Daniel Peterson wrote:The winning door, incidentally, was Door #2.
Absolutely, unambiguously, beyond question Door #2.
Here's Door #2:
2) Argue that the rhetorical set-up, "How long before married people answer the dictators thus," means that OSC wasn't necessarily endorsing destroying the government
The funny thing is that for being so unambiguous and beyond question, I've yet to see a single source who has commented on this story interpret Card's comments in any other way than as as advocating overthrow of the government if these gay-rights issues do not go his way. And this story has been getting a fair amount of coverage because of how "out there" it seems to some people.
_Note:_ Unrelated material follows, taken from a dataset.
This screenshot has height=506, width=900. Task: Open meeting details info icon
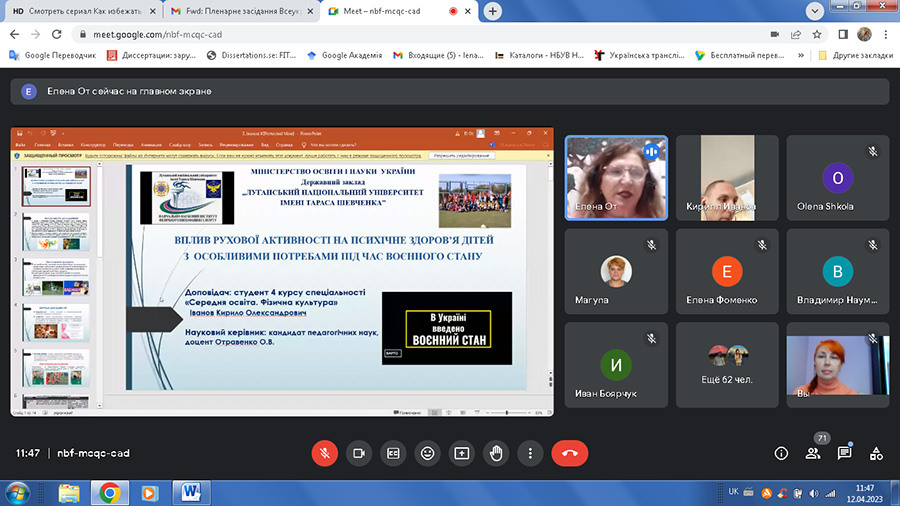click(781, 453)
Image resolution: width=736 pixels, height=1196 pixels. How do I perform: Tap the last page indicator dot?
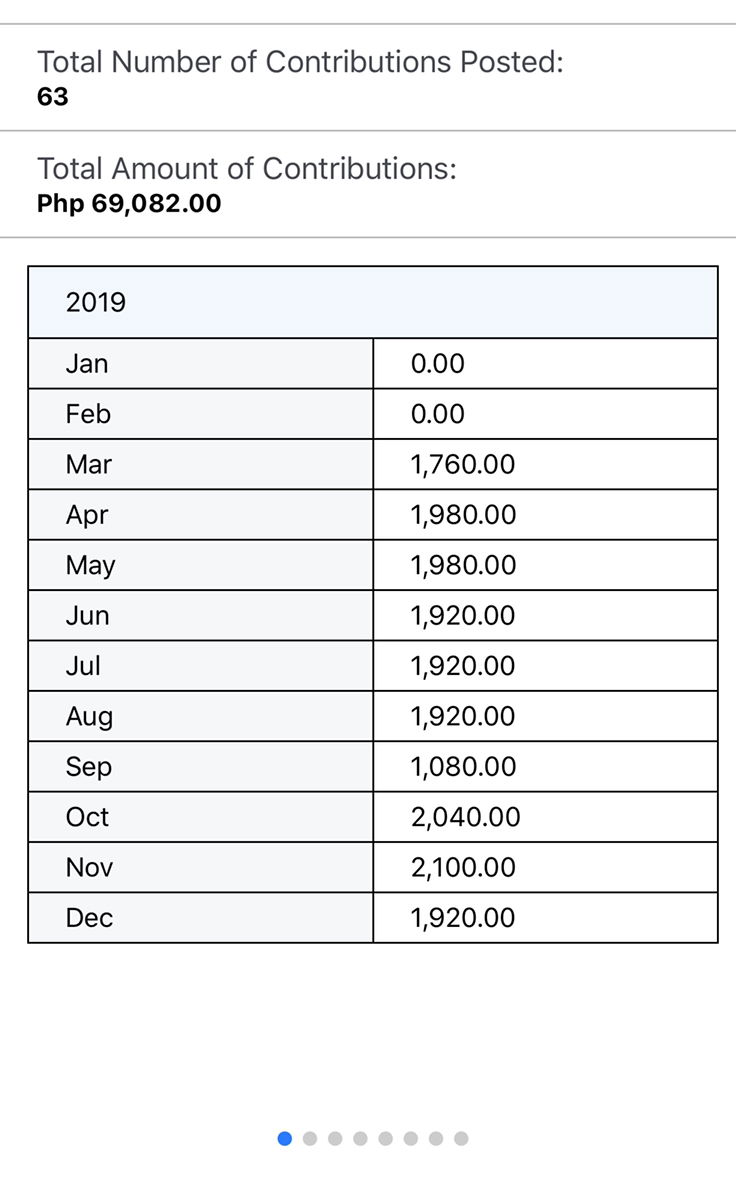(460, 1138)

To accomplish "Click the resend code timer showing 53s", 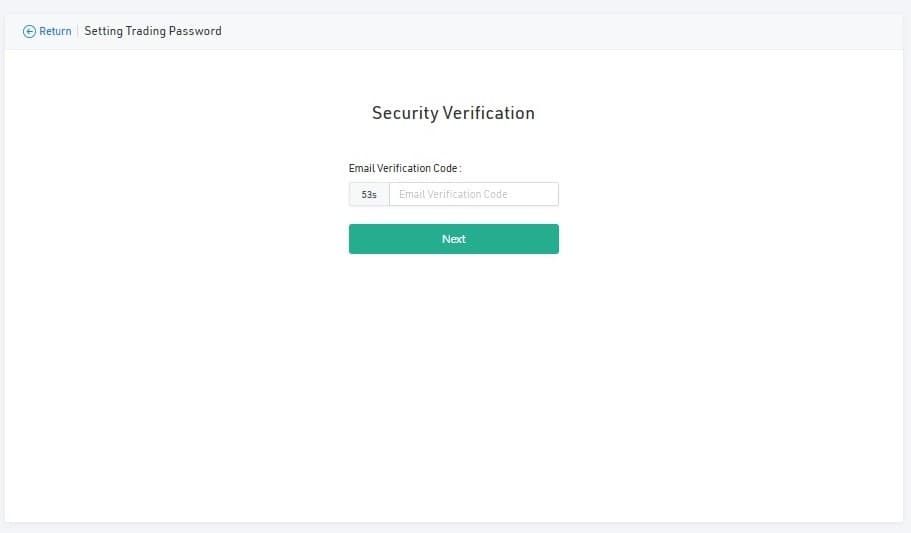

I've seen it come up maybe a dozen times now. That's how the humor piece that opened up this thread saw it.
The most recent example was a blogger I regularly read who reminded me of this thread:
http://scienceblogs.com/dispatches/2008 ... s.php#more
It was in reference to Andrew Sullivan picking it up here:
http://andrewsullivan.theatlantic.com/t ... rd--7.html
Granted, I see DCP's attempt to read Card here in this way to absolve him as ridiculous and obviously contradicted by the context, but what I'm wondering is what he thinks about so many people out there reading him in a way that contradicts an interpretation he regards as unambiguous and beyond question. It causes him to express disappointment in the reading level of those who disagree here. In fact, I haven't seen anyone anywhere adopt his reading, though I wouldn't be surprised if someone somewhere does. What does DCP think of all this?